------ Given data

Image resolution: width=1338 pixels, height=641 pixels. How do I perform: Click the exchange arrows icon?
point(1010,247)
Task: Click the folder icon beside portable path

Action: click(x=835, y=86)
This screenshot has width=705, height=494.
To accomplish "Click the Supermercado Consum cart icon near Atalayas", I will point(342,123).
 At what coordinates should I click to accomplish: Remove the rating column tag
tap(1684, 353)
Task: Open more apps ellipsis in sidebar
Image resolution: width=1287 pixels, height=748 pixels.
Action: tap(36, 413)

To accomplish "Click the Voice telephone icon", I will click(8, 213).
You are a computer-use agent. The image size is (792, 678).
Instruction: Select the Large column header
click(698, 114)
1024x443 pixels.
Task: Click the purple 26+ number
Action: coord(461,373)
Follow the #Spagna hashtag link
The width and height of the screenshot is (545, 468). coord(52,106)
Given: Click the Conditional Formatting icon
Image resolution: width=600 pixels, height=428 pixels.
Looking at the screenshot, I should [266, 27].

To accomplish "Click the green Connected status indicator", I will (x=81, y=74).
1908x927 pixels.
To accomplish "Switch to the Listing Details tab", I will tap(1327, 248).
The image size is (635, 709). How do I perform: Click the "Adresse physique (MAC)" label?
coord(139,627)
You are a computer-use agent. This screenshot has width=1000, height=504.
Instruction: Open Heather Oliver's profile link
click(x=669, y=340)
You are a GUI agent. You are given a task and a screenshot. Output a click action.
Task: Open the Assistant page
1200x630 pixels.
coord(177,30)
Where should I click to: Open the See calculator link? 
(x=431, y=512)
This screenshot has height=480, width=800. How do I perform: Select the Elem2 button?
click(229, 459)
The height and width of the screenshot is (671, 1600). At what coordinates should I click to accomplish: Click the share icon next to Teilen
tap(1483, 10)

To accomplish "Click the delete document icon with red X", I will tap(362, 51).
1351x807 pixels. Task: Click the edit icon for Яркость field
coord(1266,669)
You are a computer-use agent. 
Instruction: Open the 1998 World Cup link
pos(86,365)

------------

**How to complete this task**
What you hand back must match the records above exactly.

**Answer to the problem**
Image resolution: width=1338 pixels, height=641 pixels. How do I perform: Click the exchange arrows icon?
point(1010,247)
Task: Click the folder icon beside portable path

Action: click(x=835, y=86)
This screenshot has width=705, height=494.
To accomplish "Click the Supermercado Consum cart icon near Atalayas", I will point(342,123).
 At what coordinates should I click to accomplish: Remove the rating column tag
tap(1684, 353)
Task: Open more apps ellipsis in sidebar
Image resolution: width=1287 pixels, height=748 pixels.
Action: tap(36, 413)

To accomplish "Click the Voice telephone icon", I will click(8, 213).
You are a computer-use agent. The image size is (792, 678).
Instruction: Select the Large column header
click(698, 114)
1024x443 pixels.
Task: Click the purple 26+ number
Action: coord(461,373)
Follow the #Spagna hashtag link
The width and height of the screenshot is (545, 468). coord(52,106)
Given: Click the Conditional Formatting icon
Image resolution: width=600 pixels, height=428 pixels.
Looking at the screenshot, I should [266, 27].

To accomplish "Click the green Connected status indicator", I will (x=81, y=74).
1908x927 pixels.
To accomplish "Switch to the Listing Details tab", I will tap(1327, 248).
The image size is (635, 709). How do I perform: Click the "Adresse physique (MAC)" label?
coord(139,627)
You are a computer-use agent. This screenshot has width=1000, height=504.
Instruction: Open Heather Oliver's profile link
click(x=669, y=340)
You are a GUI agent. You are given a task and a screenshot. Output a click action.
Task: Open the Assistant page
1200x630 pixels.
coord(177,30)
Where should I click to: Open the See calculator link? 
(x=431, y=512)
This screenshot has height=480, width=800. How do I perform: Select the Elem2 button?
click(229, 459)
The height and width of the screenshot is (671, 1600). At what coordinates should I click to accomplish: Click the share icon next to Teilen
tap(1483, 10)

To accomplish "Click the delete document icon with red X", I will tap(362, 51).
1351x807 pixels. Task: Click the edit icon for Яркость field
coord(1266,669)
You are a computer-use agent. 
Instruction: Open the 1998 World Cup link
pos(86,365)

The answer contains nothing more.